In many African societies, the philosophy of Ubuntu—”I am because we are”—serves as the foundation of political thinking. This perspective emphasizes interconnectedness, communal well-being, and reconciliation over individualism and confrontation.
African international relations scholars have used Ubuntu to argue for more cooperative diplomacy, conflict resolution through dialogue, and holistic security strategies that address both human and environmental needs. This directly complements and, at times, challenges the adversarial and state-centric models prevalent in Western theory.
Postcolonial theory, developed by scholars like Edward Said and Gayatri Spivak, focuses on how colonialism and imperialism have shaped global political structures and academic knowledge. This approach critiques the Western domination of international relations and calls for the inclusion of marginalized voices.
Subaltern studies go a step further by examining the experiences of those left out of the historical record—peasants, women, indigenous groups, and others who were silenced by dominant powers. These perspectives push for a decolonized, more inclusive understanding of world politics.
Developed primarily by Latin American thinkers like Raúl Prebisch and Andre Gunder Frank, dependency theory argues that global capitalism inherently favors wealthy nations while keeping poorer ones in a state of economic dependence.
Unlike liberalism, which assumes free markets benefit all, this non-Western theoretical perspective reveals how global structures perpetuate inequality.

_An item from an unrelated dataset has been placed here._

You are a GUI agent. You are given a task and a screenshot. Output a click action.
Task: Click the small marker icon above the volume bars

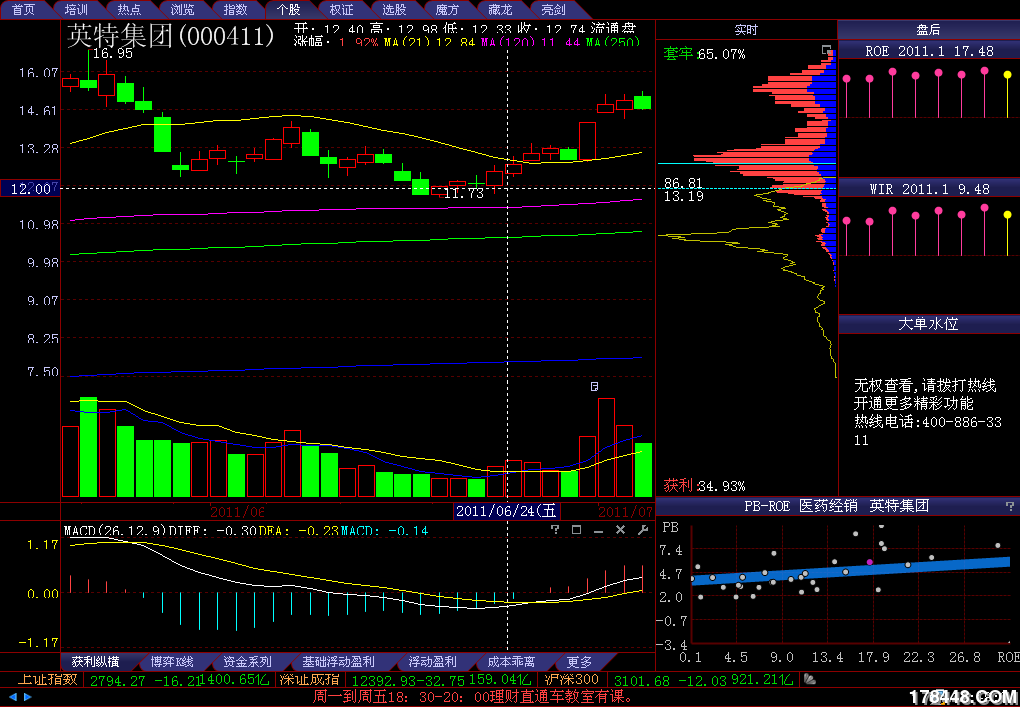click(x=594, y=385)
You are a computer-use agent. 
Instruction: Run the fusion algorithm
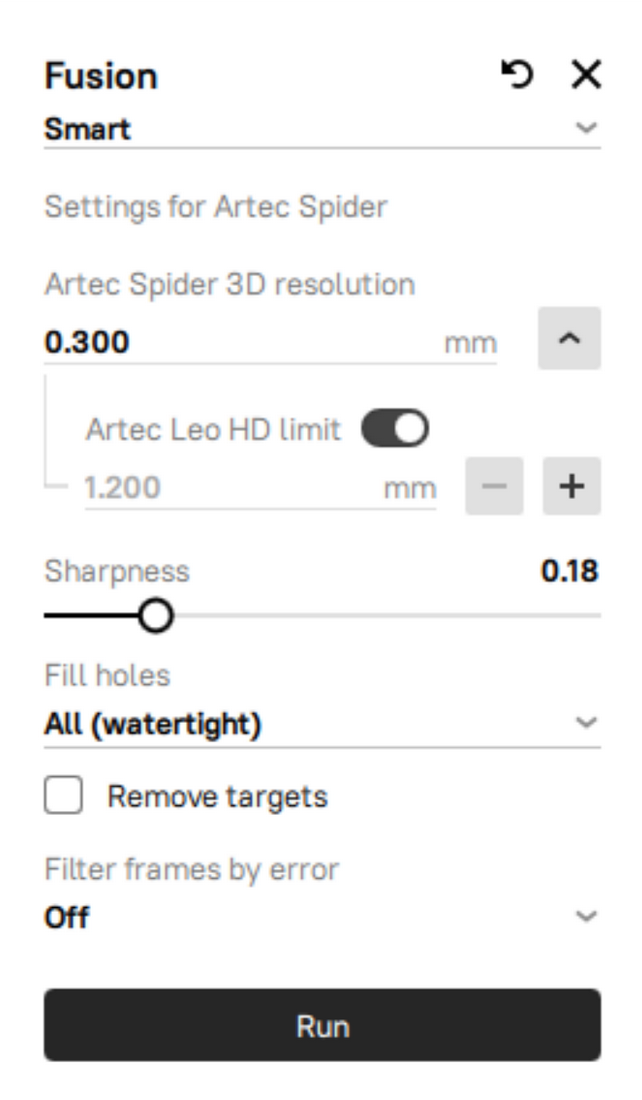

It also critiques the Western notion of development by showing how some nations remain trapped in poverty due to historical exploitation.
The key theoretical perspectives of non-Western approaches bring several benefits to the field of international relations:
Incorporating the key theoretical perspectives of non-Western approaches is essential for building a more inclusive and accurate field of international relations. These frameworks don’t just add diversity for diversity’s sake—they offer meaningful critiques and solutions that reflect the real dynamics of a multipolar world.
As global power shifts and new actors rise, it’s more important than ever to understand the world through multiple lenses. Embracing non-Western perspectives in world politics helps scholars, policymakers, and students alike navigate a more complex and interconnected global order.